In 2007, Barnes authored To Love A City: A Congregation's Long Love Affair With Nashville's Inner City, in which he recounted the history of the church and its philanthropic endeavors, including its anti-poverty, homelessness and LGBTQ advocacy. In the book, he admitted he "grieved over its divisions and exclusions, its racism and classism and Nimbyism."

Barnes became known as "the conscience of Nashville" for his civil rights, homelessness and LGBTQ advocacy. He was also opposed to the Vietnam War. In 1979, with Presbyterian minister Don Beisswenger, Barnes co-founded Project Return, a rehabilitation program for returning citizens. In 2013, the Barnes Fund for Affordable Housing, established by Mayor Karl Dean to reduce homelessness in Nashville, was named in his honor.
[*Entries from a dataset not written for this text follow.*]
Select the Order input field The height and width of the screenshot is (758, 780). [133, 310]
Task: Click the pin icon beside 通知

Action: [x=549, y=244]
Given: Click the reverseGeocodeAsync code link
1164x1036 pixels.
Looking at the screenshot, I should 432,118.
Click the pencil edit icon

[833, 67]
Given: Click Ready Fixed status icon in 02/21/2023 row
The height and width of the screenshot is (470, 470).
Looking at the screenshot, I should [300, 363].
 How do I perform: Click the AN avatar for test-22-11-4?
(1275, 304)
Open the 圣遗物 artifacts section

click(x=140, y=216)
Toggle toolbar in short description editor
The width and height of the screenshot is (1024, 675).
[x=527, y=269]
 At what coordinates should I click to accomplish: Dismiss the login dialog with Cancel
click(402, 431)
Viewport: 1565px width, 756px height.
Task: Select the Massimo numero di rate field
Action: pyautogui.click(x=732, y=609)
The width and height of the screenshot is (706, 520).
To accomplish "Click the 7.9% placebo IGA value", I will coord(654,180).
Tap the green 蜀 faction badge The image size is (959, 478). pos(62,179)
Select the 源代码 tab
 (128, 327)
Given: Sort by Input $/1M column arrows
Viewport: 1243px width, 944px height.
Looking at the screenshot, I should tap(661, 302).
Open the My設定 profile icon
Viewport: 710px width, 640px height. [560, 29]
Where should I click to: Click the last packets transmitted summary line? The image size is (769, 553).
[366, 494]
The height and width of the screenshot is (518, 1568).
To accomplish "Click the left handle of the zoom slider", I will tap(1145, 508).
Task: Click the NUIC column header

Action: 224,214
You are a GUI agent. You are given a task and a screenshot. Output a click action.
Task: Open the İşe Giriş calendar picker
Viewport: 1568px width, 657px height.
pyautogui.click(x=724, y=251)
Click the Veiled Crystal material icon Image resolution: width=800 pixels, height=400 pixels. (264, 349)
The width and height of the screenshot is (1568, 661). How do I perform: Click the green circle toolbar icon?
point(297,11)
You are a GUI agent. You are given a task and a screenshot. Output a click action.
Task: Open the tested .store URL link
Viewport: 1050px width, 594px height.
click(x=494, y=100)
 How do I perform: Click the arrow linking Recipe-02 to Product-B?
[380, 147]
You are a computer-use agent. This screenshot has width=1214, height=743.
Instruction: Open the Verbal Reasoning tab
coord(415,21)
==Personal life, death and legacy==
Barnes resided in Nashville with his wife Brenda and their three children. He died on August 21, 2017, in Nashville, at age 86. His funeral was held at the Belmont United Methodist Church on September 2, 2017. On July 17, 2019, a historical marker in his honor was unveiled by Mayor David Briley outside the church at 1502 Edgehill Avenue.

==Selected works==
- Barnes, William L. (2007). "To Love A City: A Congregation's Long Love Affair With Nashville's Inner City"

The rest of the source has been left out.